Please retype the data below in full.
(The records Opens)
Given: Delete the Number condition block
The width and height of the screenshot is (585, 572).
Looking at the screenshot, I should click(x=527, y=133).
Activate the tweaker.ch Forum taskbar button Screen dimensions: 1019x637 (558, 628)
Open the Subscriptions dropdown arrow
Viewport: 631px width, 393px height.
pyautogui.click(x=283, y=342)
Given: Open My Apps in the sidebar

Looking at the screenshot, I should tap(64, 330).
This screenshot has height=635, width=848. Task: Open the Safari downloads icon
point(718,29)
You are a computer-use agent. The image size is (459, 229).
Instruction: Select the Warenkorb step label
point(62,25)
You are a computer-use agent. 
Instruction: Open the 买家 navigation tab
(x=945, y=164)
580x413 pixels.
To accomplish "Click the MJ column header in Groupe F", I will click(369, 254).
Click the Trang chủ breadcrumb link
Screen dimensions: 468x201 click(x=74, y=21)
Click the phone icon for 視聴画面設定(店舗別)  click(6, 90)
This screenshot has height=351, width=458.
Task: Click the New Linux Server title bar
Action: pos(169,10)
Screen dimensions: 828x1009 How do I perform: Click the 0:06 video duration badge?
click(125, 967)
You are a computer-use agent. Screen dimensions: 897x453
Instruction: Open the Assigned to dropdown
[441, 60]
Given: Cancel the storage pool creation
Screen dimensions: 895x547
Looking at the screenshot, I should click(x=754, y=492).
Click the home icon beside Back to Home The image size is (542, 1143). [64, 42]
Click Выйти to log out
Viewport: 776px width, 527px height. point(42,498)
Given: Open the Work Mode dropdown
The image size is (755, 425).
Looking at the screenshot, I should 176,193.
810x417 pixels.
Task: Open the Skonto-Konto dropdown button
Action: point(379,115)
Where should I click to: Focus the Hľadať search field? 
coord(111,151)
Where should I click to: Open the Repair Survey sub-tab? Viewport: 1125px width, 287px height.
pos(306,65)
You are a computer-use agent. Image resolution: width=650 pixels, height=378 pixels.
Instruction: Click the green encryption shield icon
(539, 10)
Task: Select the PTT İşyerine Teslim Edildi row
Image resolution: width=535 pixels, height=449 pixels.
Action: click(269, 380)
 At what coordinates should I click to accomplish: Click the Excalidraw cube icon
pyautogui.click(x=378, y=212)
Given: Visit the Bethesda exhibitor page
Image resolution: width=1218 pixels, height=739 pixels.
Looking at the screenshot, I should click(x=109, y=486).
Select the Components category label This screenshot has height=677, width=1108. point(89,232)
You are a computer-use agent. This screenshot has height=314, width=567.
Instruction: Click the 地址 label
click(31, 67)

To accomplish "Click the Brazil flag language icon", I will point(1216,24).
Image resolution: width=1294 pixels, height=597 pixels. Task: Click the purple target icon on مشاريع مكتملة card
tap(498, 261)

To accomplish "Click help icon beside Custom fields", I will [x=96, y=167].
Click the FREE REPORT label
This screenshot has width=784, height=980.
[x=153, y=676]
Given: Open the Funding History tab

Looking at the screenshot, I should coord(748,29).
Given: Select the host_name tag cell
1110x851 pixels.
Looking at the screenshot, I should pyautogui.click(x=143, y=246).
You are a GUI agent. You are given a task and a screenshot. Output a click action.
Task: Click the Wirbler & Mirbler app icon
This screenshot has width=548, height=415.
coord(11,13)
(The records Closes)
## [Solution to the exercise]
Given: Delete the Number condition block
The width and height of the screenshot is (585, 572).
Looking at the screenshot, I should click(x=527, y=133).
Activate the tweaker.ch Forum taskbar button Screen dimensions: 1019x637 (558, 628)
Open the Subscriptions dropdown arrow
Viewport: 631px width, 393px height.
pyautogui.click(x=283, y=342)
Given: Open My Apps in the sidebar

Looking at the screenshot, I should tap(64, 330).
This screenshot has height=635, width=848. Task: Open the Safari downloads icon
point(718,29)
You are a computer-use agent. The image size is (459, 229).
Instruction: Select the Warenkorb step label
point(62,25)
You are a computer-use agent. 
Instruction: Open the 买家 navigation tab
(x=945, y=164)
580x413 pixels.
To accomplish "Click the MJ column header in Groupe F", I will click(369, 254).
Click the Trang chủ breadcrumb link
Screen dimensions: 468x201 click(x=74, y=21)
Click the phone icon for 視聴画面設定(店舗別)  click(6, 90)
This screenshot has height=351, width=458.
Task: Click the New Linux Server title bar
Action: pos(169,10)
Screen dimensions: 828x1009 How do I perform: Click the 0:06 video duration badge?
click(125, 967)
You are a computer-use agent. Screen dimensions: 897x453
Instruction: Open the Assigned to dropdown
[441, 60]
Given: Cancel the storage pool creation
Screen dimensions: 895x547
Looking at the screenshot, I should click(x=754, y=492).
Click the home icon beside Back to Home The image size is (542, 1143). [64, 42]
Click Выйти to log out
Viewport: 776px width, 527px height. point(42,498)
Given: Open the Work Mode dropdown
The image size is (755, 425).
Looking at the screenshot, I should 176,193.
810x417 pixels.
Task: Open the Skonto-Konto dropdown button
Action: point(379,115)
Where should I click to: Focus the Hľadať search field? 
coord(111,151)
Where should I click to: Open the Repair Survey sub-tab? Viewport: 1125px width, 287px height.
pos(306,65)
You are a computer-use agent. Image resolution: width=650 pixels, height=378 pixels.
Instruction: Click the green encryption shield icon
(539, 10)
Task: Select the PTT İşyerine Teslim Edildi row
Image resolution: width=535 pixels, height=449 pixels.
Action: click(269, 380)
 At what coordinates should I click to accomplish: Click the Excalidraw cube icon
pyautogui.click(x=378, y=212)
Given: Visit the Bethesda exhibitor page
Image resolution: width=1218 pixels, height=739 pixels.
Looking at the screenshot, I should click(x=109, y=486).
Select the Components category label This screenshot has height=677, width=1108. point(89,232)
You are a computer-use agent. This screenshot has height=314, width=567.
Instruction: Click the 地址 label
click(31, 67)

To accomplish "Click the Brazil flag language icon", I will point(1216,24).
Image resolution: width=1294 pixels, height=597 pixels. Task: Click the purple target icon on مشاريع مكتملة card
tap(498, 261)

To accomplish "Click help icon beside Custom fields", I will [x=96, y=167].
Click the FREE REPORT label
This screenshot has width=784, height=980.
[x=153, y=676]
Given: Open the Funding History tab

Looking at the screenshot, I should coord(748,29).
Given: Select the host_name tag cell
1110x851 pixels.
Looking at the screenshot, I should pyautogui.click(x=143, y=246).
You are a GUI agent. You are given a task and a screenshot. Output a click action.
Task: Click the Wirbler & Mirbler app icon
This screenshot has width=548, height=415.
coord(11,13)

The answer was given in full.